The Civil Rights Movement


The Civil Rights Era

The Civil Rights Movement contributed to making the United States a more equal and just society by introducing acceptance and the true meaning of equal rights. Although we claimed to be a country that is for the people, we discriminated against our own people, and limited their rights as U.S citizens. Many Civil Rights activists used nonviolent protests and civil disobedience to bring change. During the civil rights era, many of those heroes were left unspoken. There were hundreds of people that lost their lives for freedom and equality.

The Civil Rights Movement transformed American democracy, it was a model for other groups; women, students, gays, and so on. Not much later in history, other groups spoke up and fought for their rights as well. Despite the civil rights gains, discrimination remained a significant factor in American life.

Tactics & Strategies

There were many tactics/strategies used during the civil rights movement. In my opinion, the most effective strategy used was nonviolent protests. During the late 1950s to early 1960s nonviolent protests were very successful.

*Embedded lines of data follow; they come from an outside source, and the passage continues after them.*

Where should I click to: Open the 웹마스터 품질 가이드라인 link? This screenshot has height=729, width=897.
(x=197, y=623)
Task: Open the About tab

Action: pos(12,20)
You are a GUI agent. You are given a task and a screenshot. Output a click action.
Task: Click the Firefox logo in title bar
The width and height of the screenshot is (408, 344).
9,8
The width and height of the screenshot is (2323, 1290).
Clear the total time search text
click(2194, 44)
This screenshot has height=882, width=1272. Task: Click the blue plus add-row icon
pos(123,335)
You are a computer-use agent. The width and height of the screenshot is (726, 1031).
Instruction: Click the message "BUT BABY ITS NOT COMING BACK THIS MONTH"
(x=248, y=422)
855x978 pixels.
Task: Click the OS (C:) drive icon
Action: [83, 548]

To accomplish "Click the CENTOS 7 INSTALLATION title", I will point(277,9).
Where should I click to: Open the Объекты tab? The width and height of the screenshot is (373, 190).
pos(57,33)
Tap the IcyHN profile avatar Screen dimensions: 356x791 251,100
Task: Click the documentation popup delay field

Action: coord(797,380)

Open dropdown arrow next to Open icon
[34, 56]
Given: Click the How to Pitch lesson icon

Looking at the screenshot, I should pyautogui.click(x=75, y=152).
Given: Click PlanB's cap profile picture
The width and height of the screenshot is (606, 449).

An effective nonviolent protest was the Birmingham Campaign, in 1963. The tactics that were used for this protest were marches and sit-ins to end segregation in public businesses. After these tactics were used many segregation signs came down and more public places were open to all races.

Another successful tactic was boycotts. A well known boycott was The Montgomery Bus Boycott, a protest campaign against racial segregation on the public transit system in Montgomery, Alabama. The protest was held in 1955, many blacks stopped taking buses to work which caused the transit system to lose money. After a little over a year of participating in this boycott, a federal court found that the laws in Alabama requiring segregated buses was unconstitutional.

Unsung Heroes

James Reeb

James Reeb was a young white minister who was a member of the Southern Christian Leadership Conference (SCLC). Reeb appreciated social actions, and so he became active in the civil rights movement, in the 1960s. He went to Selma to protest for African Americans voting rights. He went out to dinner with two other ministers who supported African Americans, they were later beaten for doing so. Reeb was admitted to a hospital, where doctors performed brain surgery, he died two days later. His death resulted in a national outcry against white racists in the South.

George Lee

George Lee was an African-American civil rights leader and minister. He was the first 'black' to register to vote in Humphreys County, Mississipi. Lee spoke at the council's annual meeting, which drew a crowd of more than 7,000. A month after his speech, Lee was hit by gunfire, while he was driving home later at night. He later died in a hospital.

Important Groups


The National Association for the Advancement of Colored People was an African-American civil rights organization in the United States. They wanted a society in which all individuals had equal rights and were not to be discriminated based on their race. They wanted to fight in many court cases to overturn segregation. For example, Norris v. Alabama, Morgan v. Virginia, and Sweat v. Painter.


The Southern Christian Leadership Conference is an African-American civil rights organization. Their goals were to eliminate segregation and for African-Americans to have the ability to register to vote. Their main focuses were public transportations, housing, and accommodations. They performed various nonviolent protests, including the Montgomery Bus Boycott.